BUDAPEST: A global push to enact a minimum international tax on big corporations moved closer to reality on Friday as one of the last holdouts, Hungary, agreed to join a reform that now counts 136 countries.
The OECD-brokered deal, which sets a global tax of 15 per cent, is aimed at stopping international corporations from slashing tax bills by registering in nations with low rates.
“Today’s agreement will make our international tax arrangements fairer and work better,” said OECD Secretary-General Mathias Cormann. “This is a major victory for effective and balanced multilateralism.”
Hungary’s announcement came a day after another key opponent, Ireland — whose low tax rate has attracted the likes of Apple and Google — relented and agreed to join the global effort.
With Hungary, 136 countries representing 90 per cent of the global gross domestic product have now signed up, the Paris-based Organisation for Economic Co-operation and Development said. Estonia also joined the reform on Thursday.
The OECD said Kenya, Nigeria, Sri Lanka and Pakistan are the last holdouts among 140 countries that have negotiated the tax. Pakistan had been on a previous list of signatories.
The organisation said countries are aiming to sign a multilateral convention in 2022, with an eye on implementing the reform in 2023.
– ‘Historic moment’ –
The years-long talks received a boost earlier this year when the administration of US President Joe Biden backed a global minimum tax rate of at least 15 per cent.
The coronavirus pandemic added urgency to the reforms as countries need new sources of revenue to pay for huge stimulus programmes that were deployed during last year’s global recession.
“Today’s agreement represents a once-in-a-generation accomplishment for economic diplomacy,” US Treasury Secretary Janet Yellen said in a statement.
“As of this morning, virtually the entire global economy has decided to end the race to the bottom on corporate taxation,” Yellen said.
European Commission President Ursula von der Leyen called it a “historic moment”, saying “all companies have to pay their fair share”.
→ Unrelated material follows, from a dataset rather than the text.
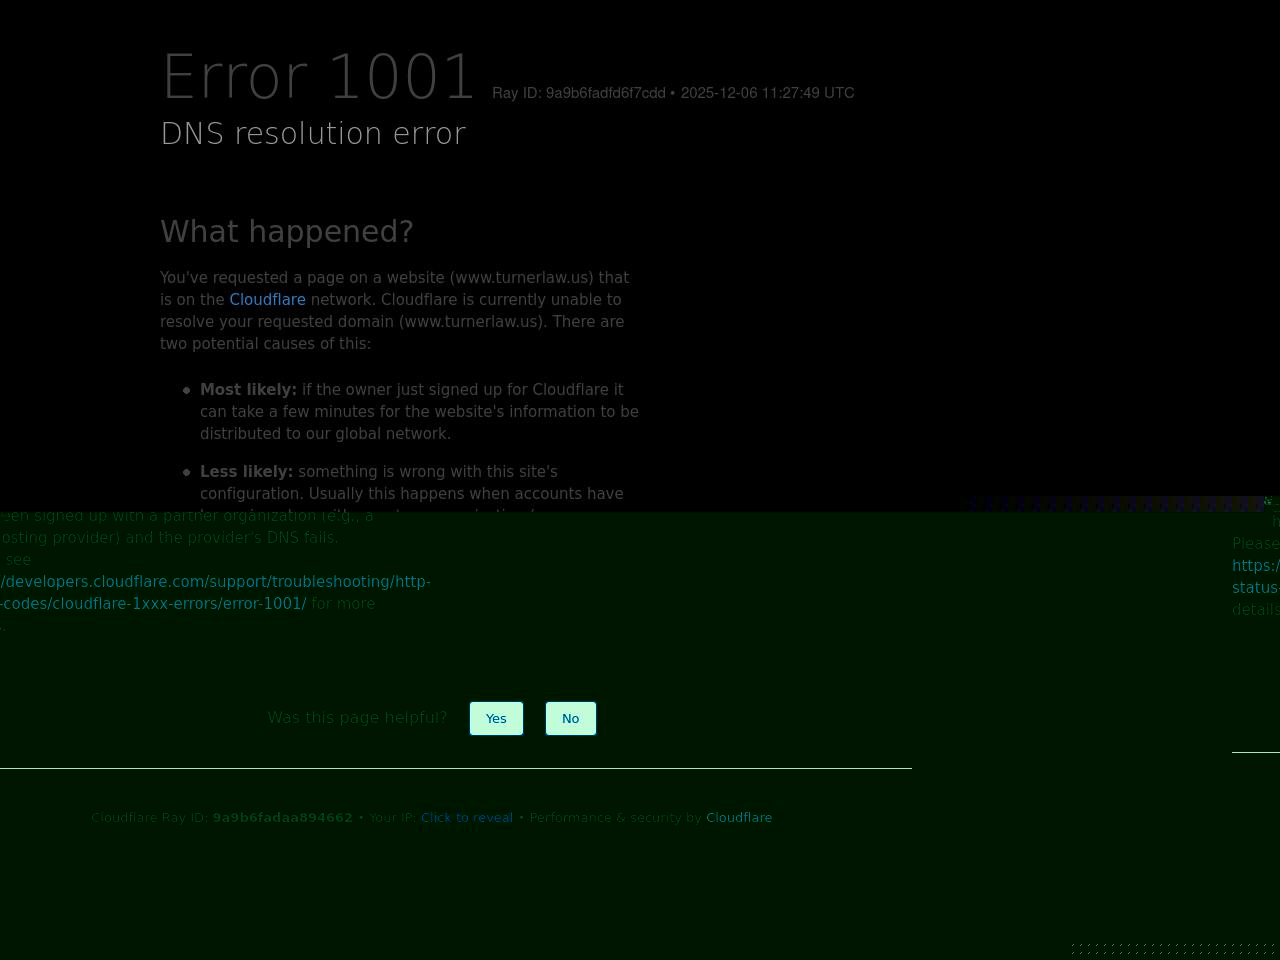
Task: Click the DNS resolution error subheading
Action: tap(313, 134)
The Brussels-based Computer and Communications Industry Association welcomed the deal.
It was a step “to ensure that the international tax rules reflect today’s global economy,” the CCIA’s vice president Christian Borggreen said in a statement.
“This is an important step towards more fairness and certainty in the global tax system.”
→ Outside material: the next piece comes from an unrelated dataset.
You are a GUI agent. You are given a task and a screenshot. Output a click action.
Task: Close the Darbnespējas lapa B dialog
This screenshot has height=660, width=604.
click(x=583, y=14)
Facebook said it was “pleased to see an emerging international consensus.”
– ‘Shameful’ –
The social media platform “has long called for reform of the global tax rules, and we recognise this could mean paying more tax, and in different places,” said Facebook vice president for global affairs, Nick Clegg.
But the charity Oxfam was scathing.
“Today’s tax deal was meant to end tax havens for good. Instead, it was written by them,” said Oxfam’s tax policy expert, Susana Ruiz.
“This deal is a shameful and dangerous capitulation to the low-tax model of nations like Ireland.”
The Hungarian government said in a statement that it agreed to join the global tax after securing concessions including a transitional period of 10 years for a special rate to remain in place.
Hungary has a nine per cent tax rate, even lower than Ireland’s 12.5 per cent.
“A compromise has come about that we are able to join wholeheartedly,” Hungarian Finance Minister Mihaly Varga said. “Hungary will be able to collect the global tax using a targeted solution.”
– $150 billion for governments –
The OECD said in July that 130 countries had agreed to a tax of “at least” 15 per cent.
Ireland finally backed down after the phrase “at least” was removed from the reform as it feared that it could have led to future increases of the rate.
Ireland’s low levy has attracted an outsized number of pharma and tech firms but also drawn accusations that the nation acts as a tax haven.
The OECD says a global minimum corporate tax rate of 15 per cent could add $150 billion to government coffers annually.
The rate will apply to companies with revenue exceeding 750 million euros ($867 million).
In addition to the minimum rate, the 136 countries also agreed to reallocate more than $125 billion of profits from around 100 of the world’s most profitable multinationals to countries worldwide.
This means companies will have to pay taxes in countries where they have business activities and earn profits, regardless of whether they have a physical presence here — a change that would affect big US tech firms such as Facebook.
G20 leaders are expected to sign off on the deal at a summit in Rome in late October.
“It is a far-reaching agreement which ensures our international tax system is fit for purpose in a digitalised and globalised world economy,” Cormann said.
“We must now work swiftly and diligently to ensure the effective implementation of this major reform.”